On the back of the canvas, a label bearing the inscription in ancient calligraphy "Giuliano Dinarelli Ping(eb)it" is affixed to the frame. The work therefore appears to have been assigned in not recent times to the Bolognese painter Giuliano Dinarelli (1614-1629). The stylistic comparison with works by the artist suggests this plausible attribution, although the corpus of certain and attributed works to Dinarelli is still very scarce today. Equally scarce is the information on the life of the painter, who we know was a very dear pupil of Guido Reni. Dinarelli was born in Bologna, brother of Tadea Dinarelli, mother of Giovanni Girolamo Bonesi. The latter trained in his uncle's workshop, before finishing his painting studies with Giovanni Maria Viani. Lanzi includes Giuliano Dinarelli among Guido Reni's pupils and in the inventory of Count Antonio Baglioni of 1680, his works are reported as two octagons with Saints. Among the known works there is also the painting depicting the Guardian Angel made around 1660 and kept in the pillar between the seventh and eighth chapels to the right of the Church of Santa Maria dei Servi, in Bologna. The work is remembered in all historical sources and in the guides of the city and is, in the corpus of known works of the painter, the most famous. Dinarelli is remembered active in Bologna and specialized in religious scenes. The Diocese of Imola preserves some canvases by the painter depicting an Ecce Homo, a Madonna Addolorata, Saint Peter, and Saint Mary Magdalene.
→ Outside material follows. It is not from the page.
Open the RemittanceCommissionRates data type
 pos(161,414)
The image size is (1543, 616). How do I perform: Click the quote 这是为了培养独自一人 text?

Through the letter of Ferdinando Cospi to Leopoldo de' Medici of 1675, we also learn of a Portrait of a woman that Cospi himself offers for sale, asserting that it is a work "made by a master known to me not long ago dead called Giuliano Dinarelli, one of the good pupils of Guido Reni who painted very well and imitated his master". Finally, the existence of a painting by Dinarelli depicting Antonio Colonna is evidence of a prestigious commission and, therefore, of an artistic recognition that the painter had among the nobility of the time.
The work, in good condition and recently restored, is enhanced by an important contemporary carved and gilded frame.